Noé Sturm, Andreas Mayr, Thanh Le Van, Vladimir Chupakhin, Hugo Ceulemans, Joerg Wegner, Jose-Felipe Golib-Dzib, Nina Jeliazkova, Yves Vandriessche, Stanislav Böhm, Vojtech Cima, Jan Martinovic, Nigel Greene, Tom Vander Aa, Thomas J Ashby, Sepp Hochreiter, Ola Engkvist, Günter Klambauer, and Hongming Chen
In this work, we investigated the transferability of machine learning models trained on publicly available data to private pharmaceutical industry data. Public and private datasets may differ substantially due to differences in measurement techniques, sample quantity, and assay specialization.
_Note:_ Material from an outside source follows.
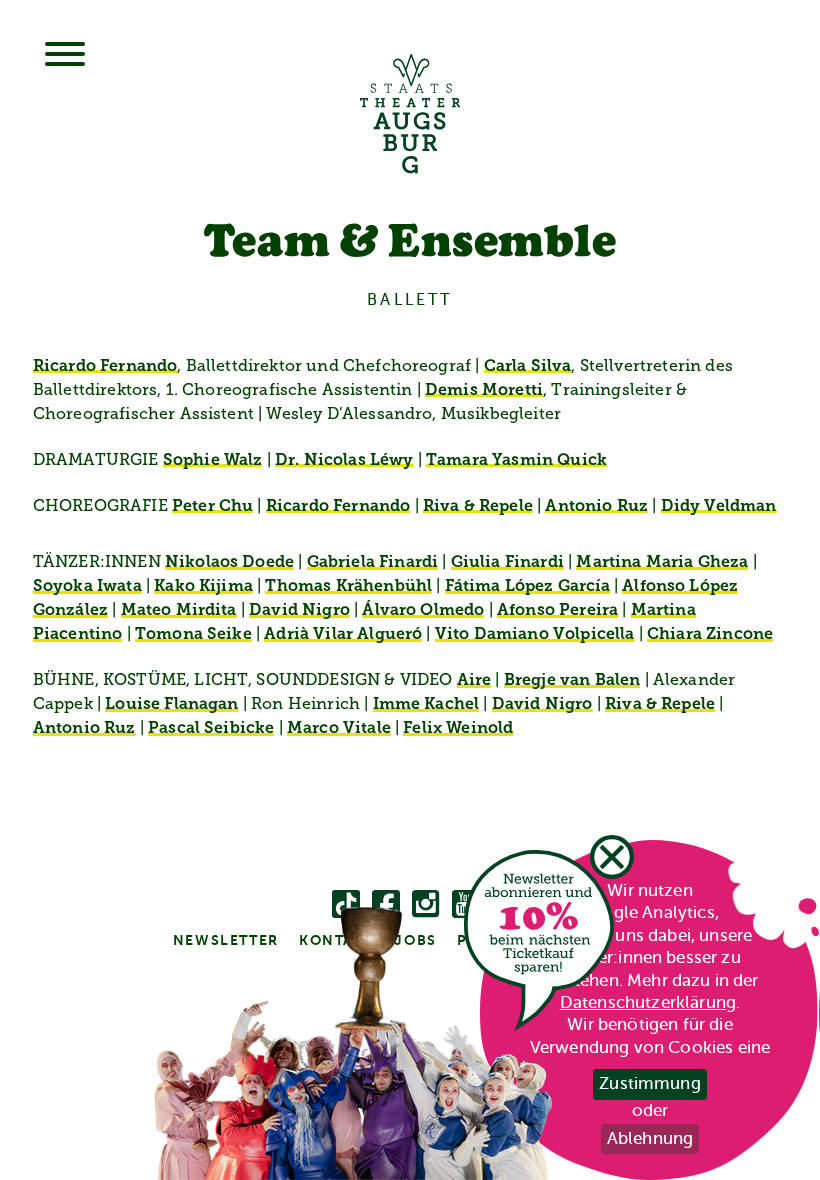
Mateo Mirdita (179, 611)
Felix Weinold (458, 729)
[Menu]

We focused on machine learning models for drug target prediction, trained them on public data, transferred to industrial data, and evaluated their performance. For training the models, we used a benchmark dataset for drug discovery ExCAPE-DB. This dataset is extracted from ChEMBL and PubChem public databases, containing bioactivity data for small molecules, including protein-ligand activity. We considered several established machine learning methods: feed-forward fully connected deep neural networks (DNNs), gradient boosting as an ensemble-based approach, and Bayesian matrix factorization approach. The performance of these methods was evaluated on industrial datasets from AstraZeneca and Janssen databases. The main performance measure was the area under the receiver operating characteristic (ROC) curve, which reflects the model’s ability to rank active compounds higher than inactive compounds. Our results show that machine learning models trained on public data show only a small decrease in performance when applied to industry data.
Journal of Cheminformatics, 12, 1-13, 2020-04-19.